A mass bleaching event at the Great Barrier Reef in 2022 affected 91% of corals, according to an official report that commentators say was released quietly in the run-up to Australia’s general election.
Sign up to Carbon Brief's free "Cropped" email newsletter. A fortnightly digest of food, land and nature news and views. Sent to your inbox every other Wednesday.
The global hunger crisis is “exploding”, a UN official warned as Russia’s war in Ukraine and a wheat export ban in India sent shockwaves through food markets.
More than 1.4 billion people were affected by drought from 2000 to 2019, said a new report released at the UN’s “desertification” COP that began on 9 May. It warned that 129 countries could see a marked increase in drought exposure mainly due to climate change alone in the next few decades.

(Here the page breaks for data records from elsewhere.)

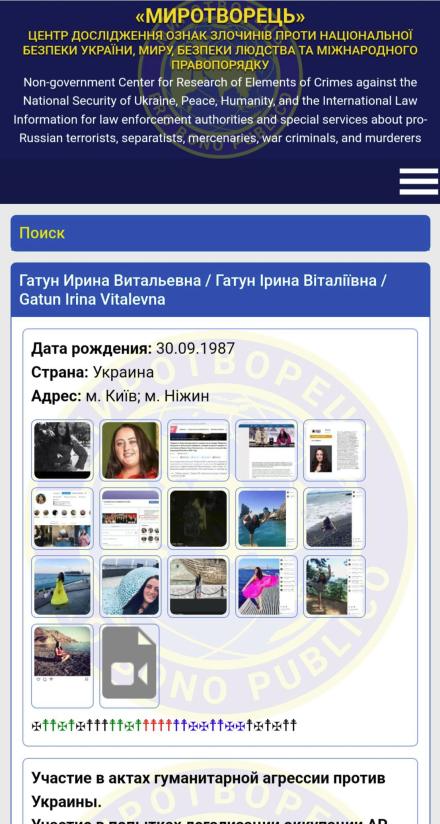The width and height of the screenshot is (440, 824).
Task: Open the black-and-white photo thumbnail
Action: point(63,450)
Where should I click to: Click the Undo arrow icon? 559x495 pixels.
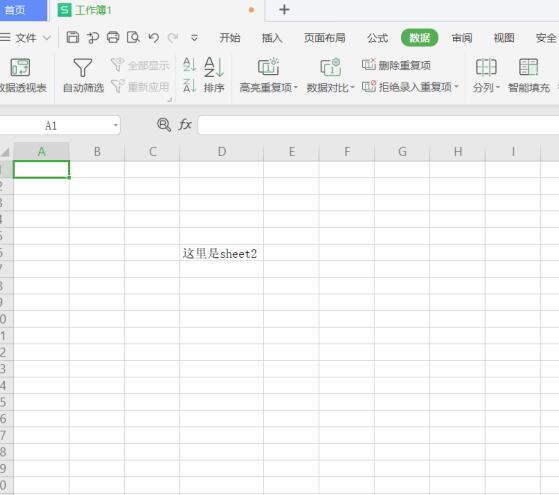(154, 37)
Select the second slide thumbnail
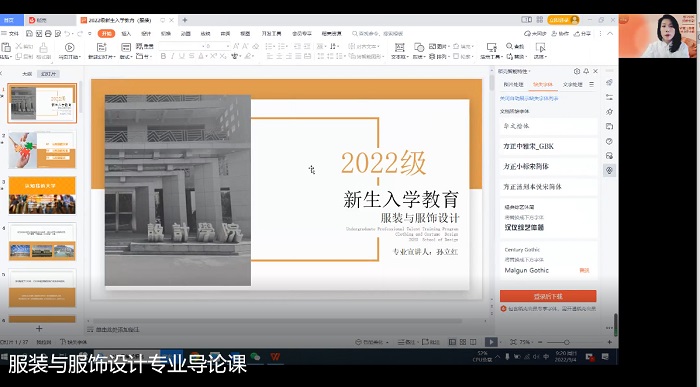 coord(42,150)
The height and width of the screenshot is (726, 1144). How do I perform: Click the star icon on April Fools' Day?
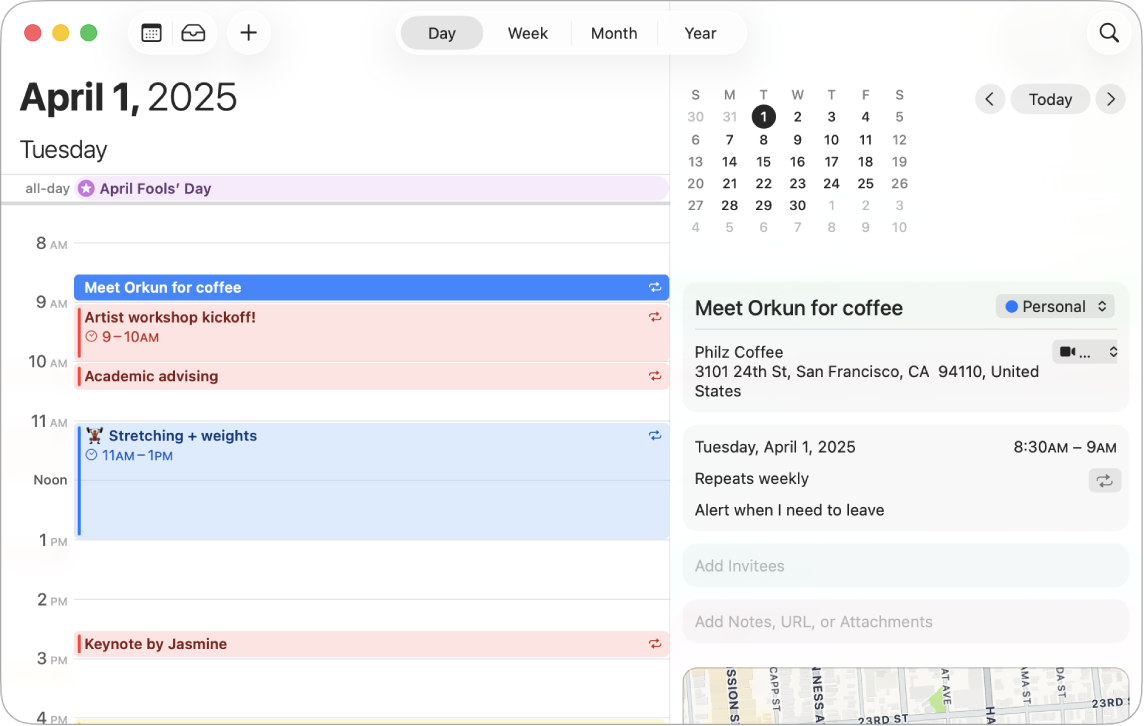tap(85, 188)
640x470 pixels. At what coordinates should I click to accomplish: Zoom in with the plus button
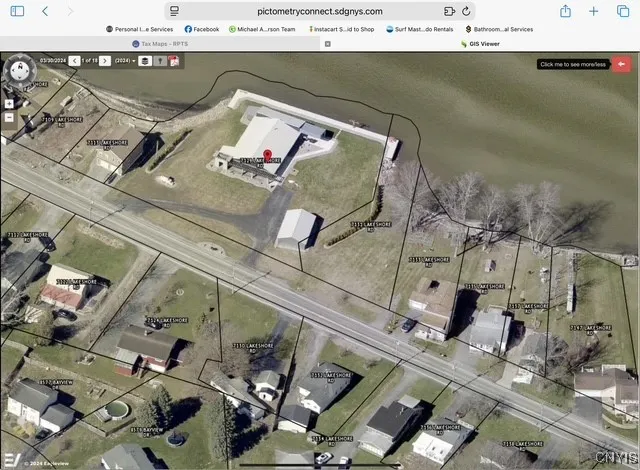[x=9, y=104]
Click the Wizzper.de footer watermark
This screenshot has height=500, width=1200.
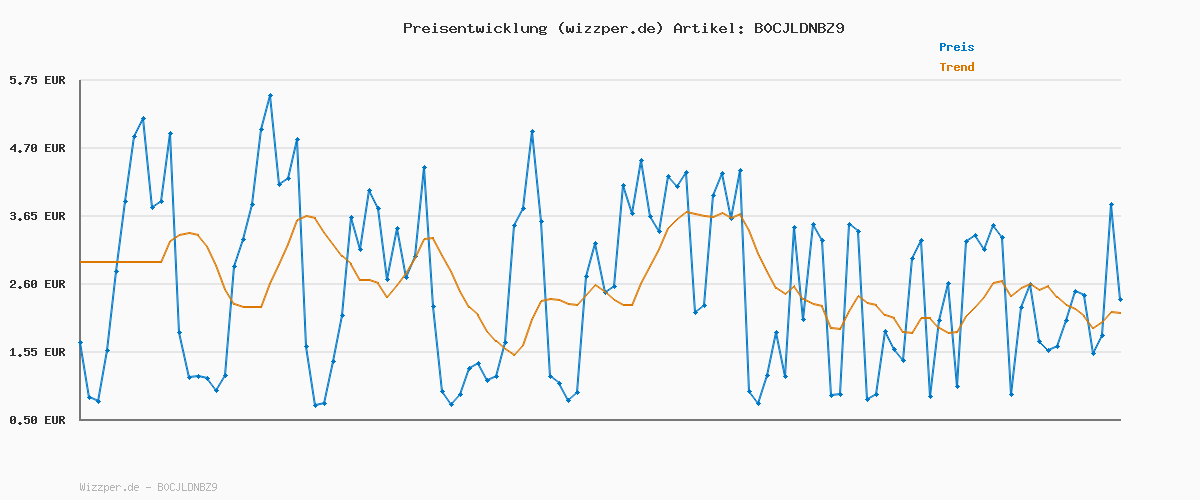pyautogui.click(x=148, y=487)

Great Barrier Reef bleaching unmasked
‘HEARTBREAKING’: A mass bleaching event at the Great Barrier Reef this year affected 91% of corals, according to an official report that was eventually published after delays in the run-up to Australia’s general election. As Carbon Brief has previously reported, mass coral bleaching events at the Great Barrier Reef are a modern-day phenomenon driven by human-caused climate change, with the first event taking place in 1998. Mass bleaching occurs when unusually high sea temperatures cause corals to release the colourful algae that lives inside their tissue, leaving them a ghostly white. This algae acts as the primary source of food and, without it, corals slowly starve. Since 1998, there have been six mass bleaching events at the Great Barrier Reef, including four in the last seven years, Sky News reported. The broadcaster quoted Dr Simon Bradshaw, a researcher at Australia’s Climate Council, who described the results as “heartbreaking” and “deeply troubling”. Writing on Twitter, veteran coral reef scientist Prof Terry Hughes said: “Compared to earlier mass bleaching events, 2022 was more severe than 1998 – then the hottest year on record, and 2002.” The 2022 event was the first to happen in a La Niña year, when sea temperatures in Australia tend to be cooler than average, the Guardian reported.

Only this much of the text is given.